Interpretability: Decision Attribution

Cracking open the intermediate layers of a Convolutional Neural Network can be incredibly instructive and help reinforce your intuition for the types of features learned within a “black box” algorithm. However, from an image classification standpoint, it’s hard to overstate just how effective seeing a simple heatmap of “decision attribution” can be for debugging and understanding the behavior of your model as a whole.

In this notebook, we’ll give a quick overview of an approach that lets us achieve just that– adapted from Chapter 5 of Chollet’s excellent Deep Learning book.

Our Image

Almost every time I tell a stranger that I played the mellophone in the MMB, I’m met with a blank stare. It’s only after I describe it as “basically a fat trumpet” do I get appreciable nods.

The ImageNet dataset is a popular image dataset in the data science arena with 14M images in over 20K different classes of “thing.” For our purposes, we’ll download a pre-trained model that comes, batteries-included, ready to organize images it sees into one of these 20 thousand classes.

Ultimately, we want to see:

  1. What this model thinks it’s looking at

  2. What parts of the image it arrived at this guess from

And so we load the model

%pylab inline

import helpers

from keras.applications.vgg16 import VGG16

model = VGG16(weights='imagenet')
Populating the interactive namespace from numpy and matplotlib

Using TensorFlow backend.

And snag a picture of a mellophone from the Internet

from keras.preprocessing import image
from keras.applications.vgg16 import preprocess_input, decode_predictions

img_path = './images/mello.jpeg'

img = image.load_img(img_path, target_size=(224, 224))



Ain’t it pretty?

Then we convert this image into a matrix of values that our model can consume

x = image.img_to_array(img)
x = np.expand_dims(x, axis=0)
x = preprocess_input(x)

And ask it what it thinks it’s looking at

preds = model.predict(x)

Go figure, this near-state-of-the-art model thinks it’s looking at a trumpet (cornet) with about 96% certainty

(Bonus points for French Horn– the more appropriate guess, sound-wise– being the runner-up candidate)

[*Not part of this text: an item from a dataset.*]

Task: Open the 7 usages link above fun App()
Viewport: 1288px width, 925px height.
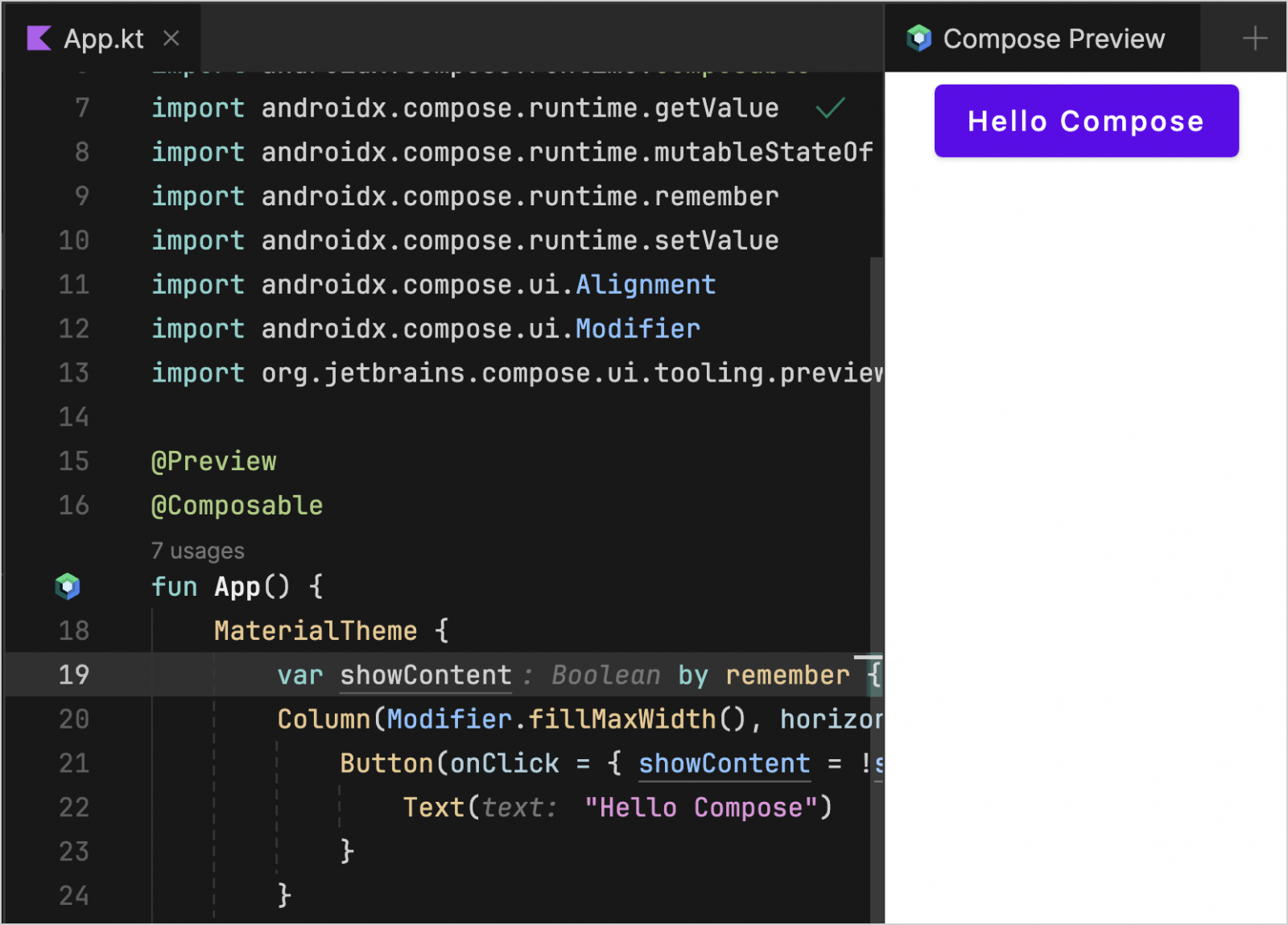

[[('n03110669', 'cornet', 0.96294755),
  ('n03394916', 'French_horn', 0.02380206),
  ('n04141076', 'sax', 0.0053833486),
  ('n04487394', 'trombone', 0.0046766168),
  ('n03838899', 'oboe', 0.00057546276)]]

But now the meat-and-potatoes of this post:

Why did it think this?

Attribution in ConvNets

If you squint, this approach might look similar to our “use the gradients” approach for finding “filter essence”.

We’re basically going to peek at the very last of the Convolutional Layers (before the Network gets all Dense on us…), and inspect all 512 of the filters that get passed on. More accurately, we’re going to generate a vector of shape (512,), where each entry is the mean intensity of the gradient for that specific channel filter.

This will require a lot of functional programming and keras magic, so we’ll load up the backend

from keras import backend as K

Then, using this handy GitHub gist, we’ll zero in on the 513th index of the model output, which is the probability that the image is a cornet.

Note: Dimension(None) for the output shape actually means a singular value (the [0-1] prediction) for as many records as we’re looking at at once

cornet_idx = 513

cornet_output = model.output[:, cornet_idx]

Similarly, we take the last Convolutional layer.

last_conv_layer = model.get_layer('block5_conv3')

<tf.Tensor 'block5_conv3/Relu:0' shape=(?, 14, 14, 512) dtype=float32>

Breaking down the dimaensionality here, we’ve got:

  • ?: Again, this means “for as many records as we’re looking at at once”
  • 14, 14: The image passed to the next layer is 14 x 14 pixels
  • 512: There are 512 filter channels at this point in the model, each looking for different features in the image
    • Scroll to the bottom of this notebook for a clearer picture of the kinds of things the filters are looking for

The Tricky, Functional Part

Next, we define a variable that will represent our activation gradients

grads = K.gradients(loss=cornet_output, variables=last_conv_layer.output)[0]

The docstring for our call of K.gradients(loss, variables) reads:

Returns the gradients of `loss` w.r.t. `variables`.

So to unpack a little: each of the 512 filters found in the output of last_conv_layer are of size 14x14 and have some differentiable gradient function that Chain Rule’s up to the loss function parked at the end of the model, cornet_output.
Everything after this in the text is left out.